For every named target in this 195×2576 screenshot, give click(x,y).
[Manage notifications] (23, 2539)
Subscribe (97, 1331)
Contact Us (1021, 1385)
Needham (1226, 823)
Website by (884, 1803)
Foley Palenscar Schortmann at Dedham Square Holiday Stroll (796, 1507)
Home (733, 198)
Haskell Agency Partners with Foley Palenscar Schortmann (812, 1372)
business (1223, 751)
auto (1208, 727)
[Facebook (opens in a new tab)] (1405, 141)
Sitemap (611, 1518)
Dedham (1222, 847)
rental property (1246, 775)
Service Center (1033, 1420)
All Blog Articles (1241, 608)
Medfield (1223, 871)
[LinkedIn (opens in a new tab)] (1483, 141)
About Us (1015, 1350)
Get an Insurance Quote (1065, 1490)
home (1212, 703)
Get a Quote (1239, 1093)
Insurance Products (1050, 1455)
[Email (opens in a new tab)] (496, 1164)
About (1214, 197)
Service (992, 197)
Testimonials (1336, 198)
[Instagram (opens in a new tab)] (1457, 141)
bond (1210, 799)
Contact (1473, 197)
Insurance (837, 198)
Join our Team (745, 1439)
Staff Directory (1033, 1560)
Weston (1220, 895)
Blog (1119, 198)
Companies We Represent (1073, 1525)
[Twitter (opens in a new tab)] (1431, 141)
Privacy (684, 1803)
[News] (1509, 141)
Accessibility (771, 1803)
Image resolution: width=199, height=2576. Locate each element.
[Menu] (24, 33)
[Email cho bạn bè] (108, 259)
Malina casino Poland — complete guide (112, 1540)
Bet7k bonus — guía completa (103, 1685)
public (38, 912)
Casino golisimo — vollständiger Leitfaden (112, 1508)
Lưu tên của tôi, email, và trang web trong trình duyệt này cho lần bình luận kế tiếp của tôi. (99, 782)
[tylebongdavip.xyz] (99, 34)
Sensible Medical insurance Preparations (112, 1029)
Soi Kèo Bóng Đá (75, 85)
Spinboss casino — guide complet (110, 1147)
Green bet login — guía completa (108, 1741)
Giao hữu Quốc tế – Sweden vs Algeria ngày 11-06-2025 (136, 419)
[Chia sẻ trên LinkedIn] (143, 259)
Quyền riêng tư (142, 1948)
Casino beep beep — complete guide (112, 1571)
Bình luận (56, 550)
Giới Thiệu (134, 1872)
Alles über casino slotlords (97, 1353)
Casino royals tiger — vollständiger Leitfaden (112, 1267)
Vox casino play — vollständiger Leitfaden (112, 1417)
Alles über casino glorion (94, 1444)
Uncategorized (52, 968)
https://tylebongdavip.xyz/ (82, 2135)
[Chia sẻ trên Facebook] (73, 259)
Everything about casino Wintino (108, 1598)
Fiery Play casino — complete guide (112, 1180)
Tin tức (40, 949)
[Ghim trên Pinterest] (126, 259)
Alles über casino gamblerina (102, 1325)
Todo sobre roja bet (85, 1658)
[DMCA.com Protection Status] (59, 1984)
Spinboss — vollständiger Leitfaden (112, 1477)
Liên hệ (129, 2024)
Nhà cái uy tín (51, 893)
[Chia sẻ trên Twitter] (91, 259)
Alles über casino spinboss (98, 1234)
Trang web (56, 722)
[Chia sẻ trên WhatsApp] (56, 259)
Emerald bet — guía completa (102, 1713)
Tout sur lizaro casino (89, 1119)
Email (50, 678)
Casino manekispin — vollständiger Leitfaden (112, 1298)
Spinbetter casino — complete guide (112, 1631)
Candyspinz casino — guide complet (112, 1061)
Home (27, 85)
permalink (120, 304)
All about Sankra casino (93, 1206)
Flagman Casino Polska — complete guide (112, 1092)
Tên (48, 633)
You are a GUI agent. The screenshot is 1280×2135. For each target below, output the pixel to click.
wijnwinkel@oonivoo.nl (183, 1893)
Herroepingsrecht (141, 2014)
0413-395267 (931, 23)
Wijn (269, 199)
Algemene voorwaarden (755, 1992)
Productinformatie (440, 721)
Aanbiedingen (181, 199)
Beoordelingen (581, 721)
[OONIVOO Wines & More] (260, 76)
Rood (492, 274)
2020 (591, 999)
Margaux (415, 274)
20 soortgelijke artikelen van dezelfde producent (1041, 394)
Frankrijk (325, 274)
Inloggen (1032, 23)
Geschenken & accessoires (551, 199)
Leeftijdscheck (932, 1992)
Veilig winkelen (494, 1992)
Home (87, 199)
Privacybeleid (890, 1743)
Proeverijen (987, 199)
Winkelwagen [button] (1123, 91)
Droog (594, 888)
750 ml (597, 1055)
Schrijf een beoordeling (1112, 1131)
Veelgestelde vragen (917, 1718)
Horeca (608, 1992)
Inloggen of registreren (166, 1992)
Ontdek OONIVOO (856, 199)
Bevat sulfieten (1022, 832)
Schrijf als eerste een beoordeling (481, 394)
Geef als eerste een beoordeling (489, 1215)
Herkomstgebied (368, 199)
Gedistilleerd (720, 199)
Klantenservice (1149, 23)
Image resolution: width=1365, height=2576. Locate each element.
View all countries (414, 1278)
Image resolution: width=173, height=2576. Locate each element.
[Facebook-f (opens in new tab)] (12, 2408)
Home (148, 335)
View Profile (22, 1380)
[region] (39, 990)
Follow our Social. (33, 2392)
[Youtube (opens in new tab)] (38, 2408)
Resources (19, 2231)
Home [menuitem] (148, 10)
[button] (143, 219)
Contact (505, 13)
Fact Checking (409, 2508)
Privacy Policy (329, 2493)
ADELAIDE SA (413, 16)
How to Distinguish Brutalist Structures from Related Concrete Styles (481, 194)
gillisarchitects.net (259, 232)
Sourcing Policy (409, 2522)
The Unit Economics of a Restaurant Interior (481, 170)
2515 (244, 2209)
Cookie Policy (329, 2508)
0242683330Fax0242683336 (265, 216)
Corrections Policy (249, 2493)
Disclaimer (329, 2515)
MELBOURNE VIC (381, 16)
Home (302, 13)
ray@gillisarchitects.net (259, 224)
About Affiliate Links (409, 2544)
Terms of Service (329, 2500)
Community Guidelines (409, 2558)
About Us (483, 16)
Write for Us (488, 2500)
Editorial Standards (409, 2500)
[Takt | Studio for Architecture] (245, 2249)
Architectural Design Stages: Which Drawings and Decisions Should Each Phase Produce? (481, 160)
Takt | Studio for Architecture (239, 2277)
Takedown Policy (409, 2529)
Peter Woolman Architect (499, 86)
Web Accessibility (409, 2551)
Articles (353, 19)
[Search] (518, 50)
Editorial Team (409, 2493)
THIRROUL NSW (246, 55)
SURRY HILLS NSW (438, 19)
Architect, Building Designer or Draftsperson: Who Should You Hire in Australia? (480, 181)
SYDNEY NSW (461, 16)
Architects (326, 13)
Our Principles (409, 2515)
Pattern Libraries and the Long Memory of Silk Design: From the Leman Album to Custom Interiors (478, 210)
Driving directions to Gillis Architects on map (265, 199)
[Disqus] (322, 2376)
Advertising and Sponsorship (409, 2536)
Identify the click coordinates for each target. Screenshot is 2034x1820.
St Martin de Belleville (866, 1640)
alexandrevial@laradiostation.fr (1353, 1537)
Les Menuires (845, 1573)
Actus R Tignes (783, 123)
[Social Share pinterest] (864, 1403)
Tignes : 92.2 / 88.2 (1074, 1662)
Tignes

Directions ▸
Give the data again exactly, line for line.

Solution to the problem ▸
For every named target in this 195×2576 screenshot, give click(x,y).
[Manage notifications] (23, 2539)
Subscribe (97, 1331)
Contact Us (1021, 1385)
Needham (1226, 823)
Website by (884, 1803)
Foley Palenscar Schortmann at Dedham Square Holiday Stroll (796, 1507)
Home (733, 198)
Haskell Agency Partners with Foley Palenscar Schortmann (812, 1372)
business (1223, 751)
auto (1208, 727)
[Facebook (opens in a new tab)] (1405, 141)
Sitemap (611, 1518)
Dedham (1222, 847)
rental property (1246, 775)
Service Center (1033, 1420)
All Blog Articles (1241, 608)
Medfield (1223, 871)
[LinkedIn (opens in a new tab)] (1483, 141)
About Us (1015, 1350)
Get an Insurance Quote (1065, 1490)
home (1212, 703)
Get a Quote (1239, 1093)
Insurance Products (1050, 1455)
[Email (opens in a new tab)] (496, 1164)
About (1214, 197)
Service (992, 197)
Testimonials (1336, 198)
[Instagram (opens in a new tab)] (1457, 141)
bond (1210, 799)
Contact (1473, 197)
Insurance (837, 198)
Join our Team (745, 1439)
Staff Directory (1033, 1560)
Weston (1220, 895)
Blog (1119, 198)
Companies We Represent (1073, 1525)
[Twitter (opens in a new tab)] (1431, 141)
Privacy (684, 1803)
[News] (1509, 141)
Accessibility (771, 1803)
Image resolution: width=199, height=2576. Locate each element.
[Menu] (24, 33)
[Email cho bạn bè] (108, 259)
Malina casino Poland — complete guide (112, 1540)
Bet7k bonus — guía completa (103, 1685)
public (38, 912)
Casino golisimo — vollständiger Leitfaden (112, 1508)
Lưu tên của tôi, email, và trang web trong trình duyệt này cho lần bình luận kế tiếp của tôi. (99, 782)
[tylebongdavip.xyz] (99, 34)
Sensible Medical insurance Preparations (112, 1029)
Soi Kèo Bóng Đá (75, 85)
Spinboss casino — guide complet (110, 1147)
Green bet login — guía completa (108, 1741)
Giao hữu Quốc tế – Sweden vs Algeria ngày 11-06-2025 (136, 419)
[Chia sẻ trên LinkedIn] (143, 259)
Quyền riêng tư (142, 1948)
Casino beep beep — complete guide (112, 1571)
Bình luận (56, 550)
Giới Thiệu (134, 1872)
Alles über casino slotlords (97, 1353)
Casino royals tiger — vollständiger Leitfaden (112, 1267)
Vox casino play — vollständiger Leitfaden (112, 1417)
Alles über casino glorion (94, 1444)
Uncategorized (52, 968)
https://tylebongdavip.xyz/ (82, 2135)
[Chia sẻ trên Facebook] (73, 259)
Everything about casino Wintino (108, 1598)
Fiery Play casino — complete guide (112, 1180)
Tin tức (40, 949)
[Ghim trên Pinterest] (126, 259)
Alles über casino gamblerina (102, 1325)
Todo sobre roja bet (85, 1658)
[DMCA.com Protection Status] (59, 1984)
Spinboss — vollständiger Leitfaden (112, 1477)
Liên hệ (129, 2024)
Nhà cái uy tín (51, 893)
[Chia sẻ trên Twitter] (91, 259)
Alles über casino spinboss (98, 1234)
Trang web (56, 722)
[Chia sẻ trên WhatsApp] (56, 259)
Emerald bet — guía completa (102, 1713)
Tout sur lizaro casino (89, 1119)
Email (50, 678)
Casino manekispin — vollständiger Leitfaden (112, 1298)
Spinbetter casino — complete guide (112, 1631)
Candyspinz casino — guide complet (112, 1061)
Home (27, 85)
permalink (120, 304)
All about Sankra casino (93, 1206)
Flagman Casino Polska — complete guide (112, 1092)
Tên (48, 633)
You are a GUI agent. The screenshot is 1280×2135. For each target below, output the pixel to click.
wijnwinkel@oonivoo.nl (183, 1893)
Herroepingsrecht (141, 2014)
0413-395267 (931, 23)
Wijn (269, 199)
Algemene voorwaarden (755, 1992)
Productinformatie (440, 721)
Aanbiedingen (181, 199)
Beoordelingen (581, 721)
[OONIVOO Wines & More] (260, 76)
Rood (492, 274)
2020 (591, 999)
Margaux (415, 274)
20 soortgelijke artikelen van dezelfde producent (1041, 394)
Frankrijk (325, 274)
Inloggen (1032, 23)
Geschenken & accessoires (551, 199)
Leeftijdscheck (932, 1992)
Veilig winkelen (494, 1992)
Home (87, 199)
Privacybeleid (890, 1743)
Proeverijen (987, 199)
Winkelwagen [button] (1123, 91)
Droog (594, 888)
750 ml (597, 1055)
Schrijf een beoordeling (1112, 1131)
Veelgestelde vragen (917, 1718)
Horeca (608, 1992)
Inloggen of registreren (166, 1992)
Ontdek OONIVOO (856, 199)
Bevat sulfieten (1022, 832)
Schrijf als eerste een beoordeling (481, 394)
Geef als eerste een beoordeling (489, 1215)
Herkomstgebied (368, 199)
Gedistilleerd (720, 199)
Klantenservice (1149, 23)
Image resolution: width=1365, height=2576. Locate each element.
View all countries (414, 1278)
Image resolution: width=173, height=2576. Locate each element.
[Facebook-f (opens in new tab)] (12, 2408)
Home (148, 335)
View Profile (22, 1380)
[region] (39, 990)
Follow our Social. (33, 2392)
[Youtube (opens in new tab)] (38, 2408)
Resources (19, 2231)
Home [menuitem] (148, 10)
[button] (143, 219)
Contact (505, 13)
Fact Checking (409, 2508)
Privacy Policy (329, 2493)
ADELAIDE SA (413, 16)
How to Distinguish Brutalist Structures from Related Concrete Styles (481, 194)
gillisarchitects.net (259, 232)
Sourcing Policy (409, 2522)
The Unit Economics of a Restaurant Interior (481, 170)
2515 (244, 2209)
Cookie Policy (329, 2508)
0242683330Fax0242683336 (265, 216)
Corrections Policy (249, 2493)
Disclaimer (329, 2515)
MELBOURNE VIC (381, 16)
Home (302, 13)
ray@gillisarchitects.net (259, 224)
About Affiliate Links (409, 2544)
Terms of Service (329, 2500)
Community Guidelines (409, 2558)
About Us (483, 16)
Write for Us (488, 2500)
Editorial Standards (409, 2500)
[Takt | Studio for Architecture] (245, 2249)
Architectural Design Stages: Which Drawings and Decisions Should Each Phase Produce? (481, 160)
Takt | Studio for Architecture (239, 2277)
Takedown Policy (409, 2529)
Peter Woolman Architect (499, 86)
Web Accessibility (409, 2551)
Articles (353, 19)
[Search] (518, 50)
Editorial Team (409, 2493)
THIRROUL NSW (246, 55)
SURRY HILLS NSW (438, 19)
Architect, Building Designer or Draftsperson: Who Should You Hire in Australia? (480, 181)
SYDNEY NSW (461, 16)
Architects (326, 13)
Our Principles (409, 2515)
Pattern Libraries and the Long Memory of Silk Design: From the Leman Album to Custom Interiors (478, 210)
Driving directions to Gillis Architects on map (265, 199)
[Disqus] (322, 2376)
Advertising and Sponsorship (409, 2536)
Identify the click coordinates for each target. Screenshot is 2034x1820.
St Martin de Belleville (866, 1640)
alexandrevial@laradiostation.fr (1353, 1537)
Les Menuires (845, 1573)
Actus R Tignes (783, 123)
[Social Share pinterest] (864, 1403)
Tignes : 92.2 / 88.2 (1074, 1662)
Tignes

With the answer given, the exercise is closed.